▶ _Exercise prompt_: An exact transcription is needed, starting at the line containing "Where should I" and running through the last line of the records, with every picture left out.

(Task material)

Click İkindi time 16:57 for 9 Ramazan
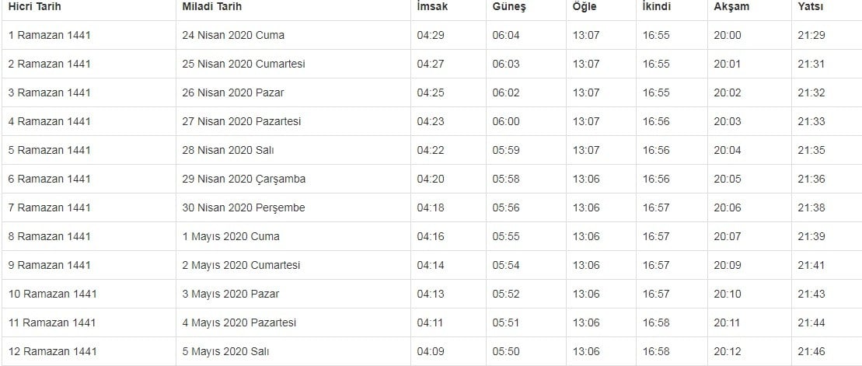[656, 265]
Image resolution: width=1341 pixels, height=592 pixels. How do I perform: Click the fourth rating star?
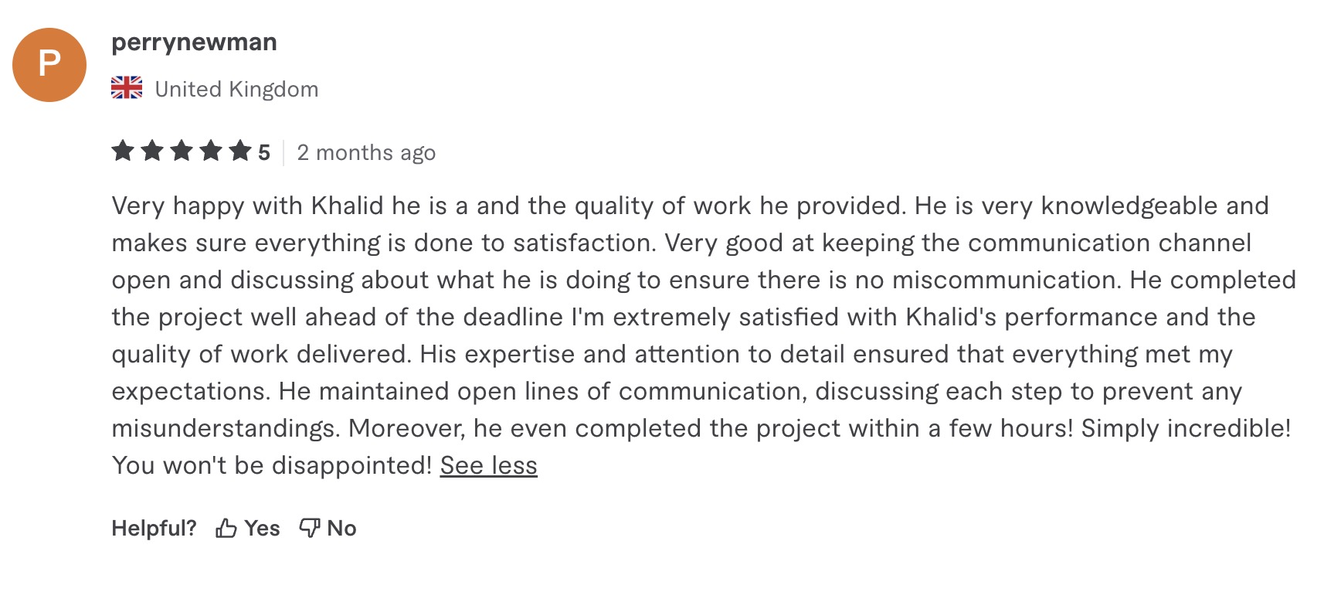coord(211,151)
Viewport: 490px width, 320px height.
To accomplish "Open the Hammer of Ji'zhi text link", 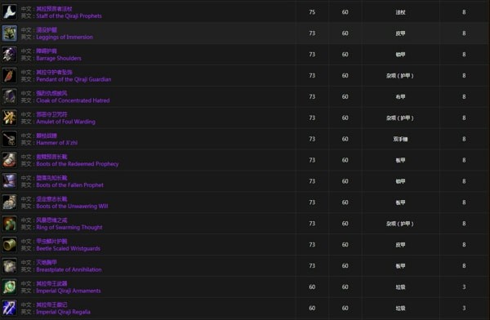I will pyautogui.click(x=57, y=143).
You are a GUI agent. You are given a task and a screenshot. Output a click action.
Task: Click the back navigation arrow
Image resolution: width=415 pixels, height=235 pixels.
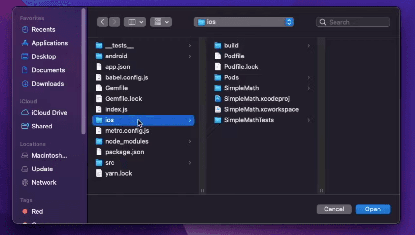click(102, 22)
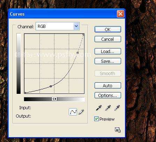The width and height of the screenshot is (156, 142).
Task: Select the top-right curve endpoint
Action: (83, 35)
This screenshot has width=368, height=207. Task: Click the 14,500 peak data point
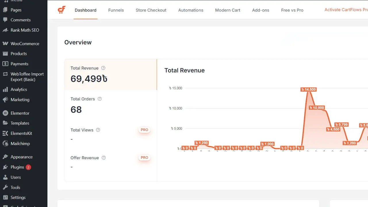pyautogui.click(x=308, y=89)
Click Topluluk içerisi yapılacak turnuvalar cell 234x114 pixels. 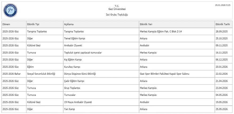click(83, 53)
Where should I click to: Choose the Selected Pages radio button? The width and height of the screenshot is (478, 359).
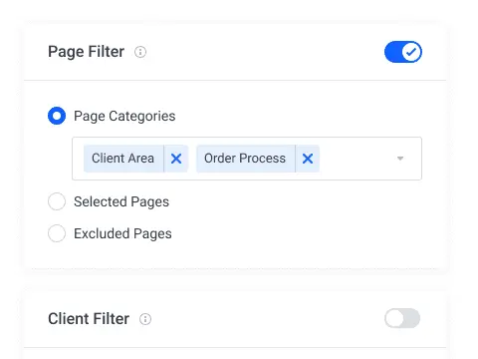(57, 201)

(End Task material)

▶ _Response for this exercise_:
Where should I click to: Choose the Selected Pages radio button? The width and height of the screenshot is (478, 359).
(57, 201)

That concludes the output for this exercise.